Objectif : Évaluer la pertinence de la FRENCH.
Méthode : Nous avons analysé les données démographiques, les paramètres vitaux, les examens complémentaires prescrits et les durées de prise en charge de tous les patients accueillis dans un hôpital universitaire sur une période de neuf mois consécutifs. Le critère de jugement était l’existence d’une relation croissante entre le niveau de complexité/ sévérité des patients — reflétée par le taux d’hospitalisation et la prescription d’examens complémentaires—et le niveau de priorité du tri.

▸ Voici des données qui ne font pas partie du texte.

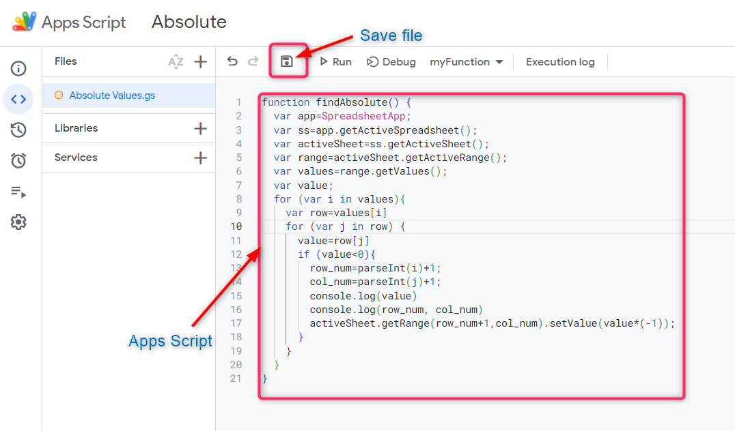Add a library with plus icon
The height and width of the screenshot is (431, 735).
click(200, 128)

Résultats : L’étude a inclus 27 598 patients. La répartition des patients par niveaux de tri était : 0,4 (tri 1), 6,7 (tri 2), 13,3 (tri 3A), 29,4 (tri 3B), 43,1 (tri 4) et 7,1 % (tri 5). Le taux d’hospitalisation était croissant quand l’ordre de priorité augmentait. La relation entre les niveaux de tri et le taux d’hospitalisation mesurée par l’aire sous la courbe (0,83 : intervalle de confiance à 95 % : [0,82–0,83]) était bonne. La prescription des examens complémentaires était croissante quand l’ordre de priorité augmentait. La corrélation entre les niveaux de tri et un indice global d’examens complémentaires prescrits était modérée (K = 0,51).
Conclusion : Cette étude monocentrique valide la pertinence de l’échelle de tri FRENCH à six niveaux par sa bonne capacité à classer les patients selon leur complexité/sévérité. De nouvelles évaluations sont nécessaires dans d’autres structures d’urgences pour confirmer sa performance et favoriser son évolution.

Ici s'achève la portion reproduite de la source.